**Try it:** Apart from pictures, transcribe exactly each line from the one containing "At what coordinates should I click to accomplish: Switch" through the final line of the listing below.

========================================================================

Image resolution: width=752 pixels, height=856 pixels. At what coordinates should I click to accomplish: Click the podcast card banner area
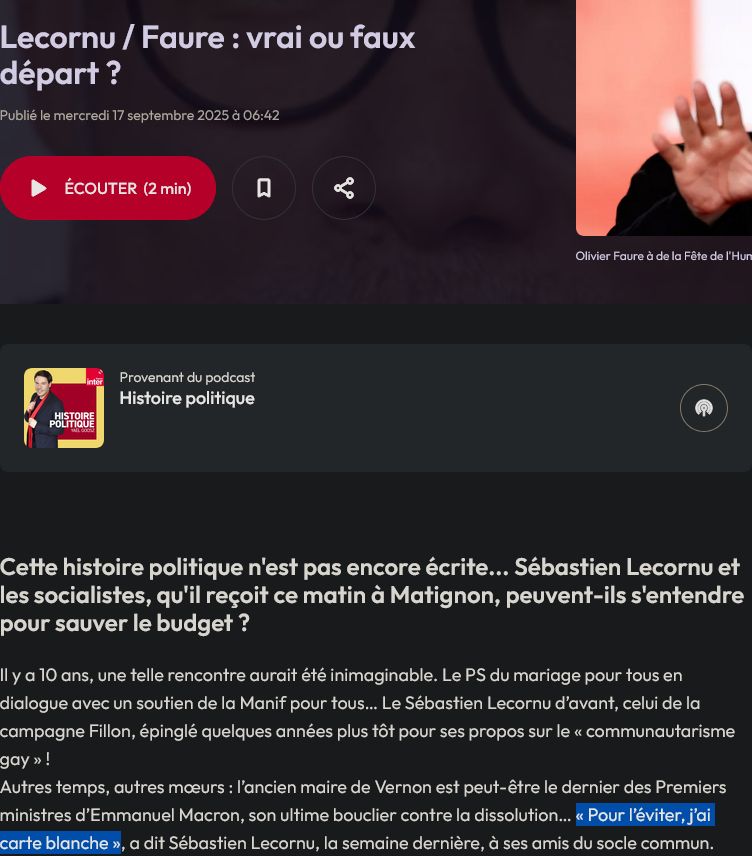click(376, 408)
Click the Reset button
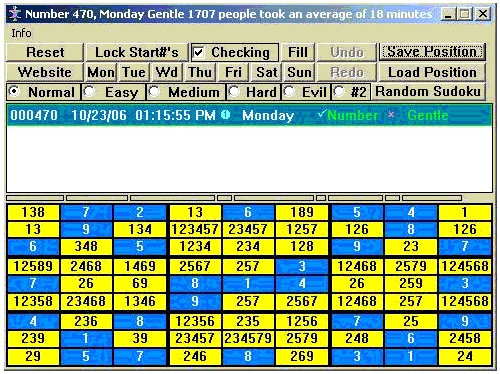This screenshot has width=500, height=374. 45,52
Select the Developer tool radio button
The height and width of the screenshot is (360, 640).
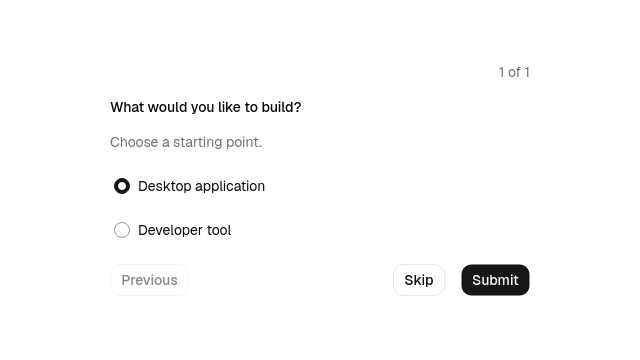point(122,230)
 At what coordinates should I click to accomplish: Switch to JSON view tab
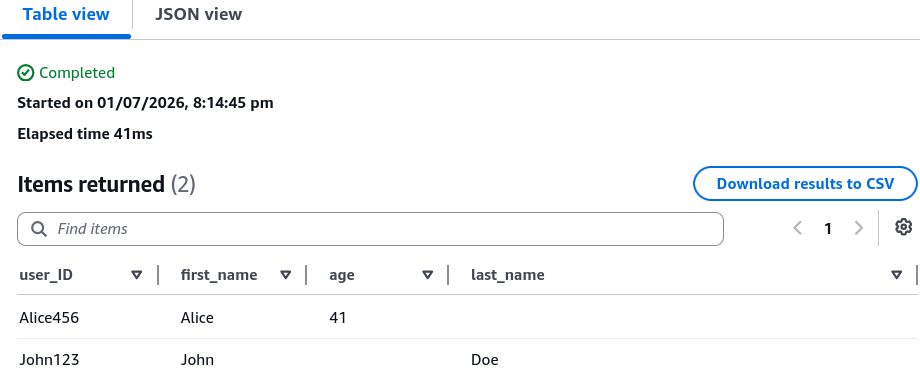coord(198,15)
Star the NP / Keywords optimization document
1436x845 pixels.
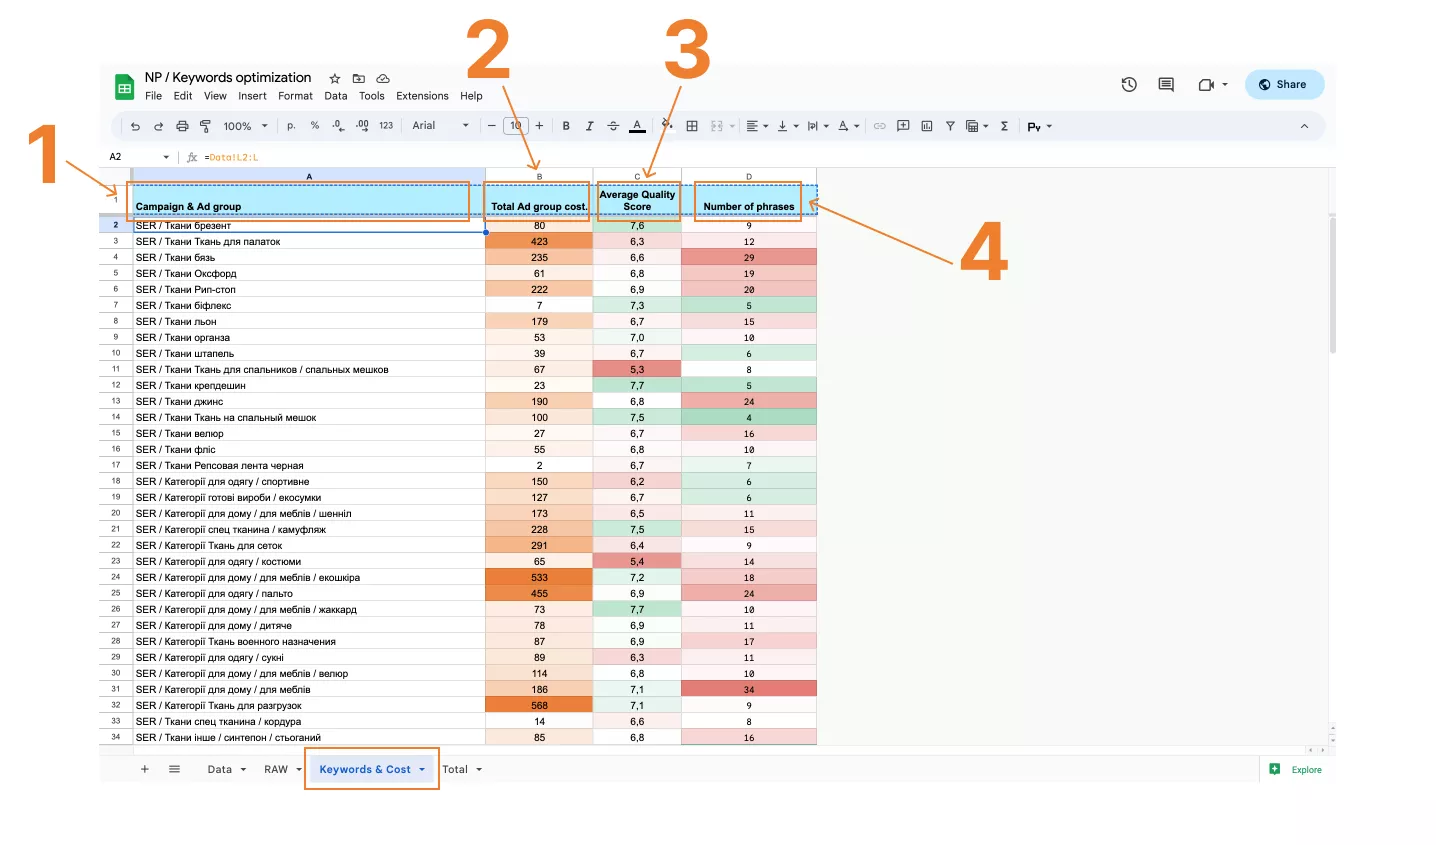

========================================================================

**Solution for this exercise:**
 At what coordinates should I click to accomplish: Switch to JSON view tab
coord(198,15)
Star the NP / Keywords optimization document
1436x845 pixels.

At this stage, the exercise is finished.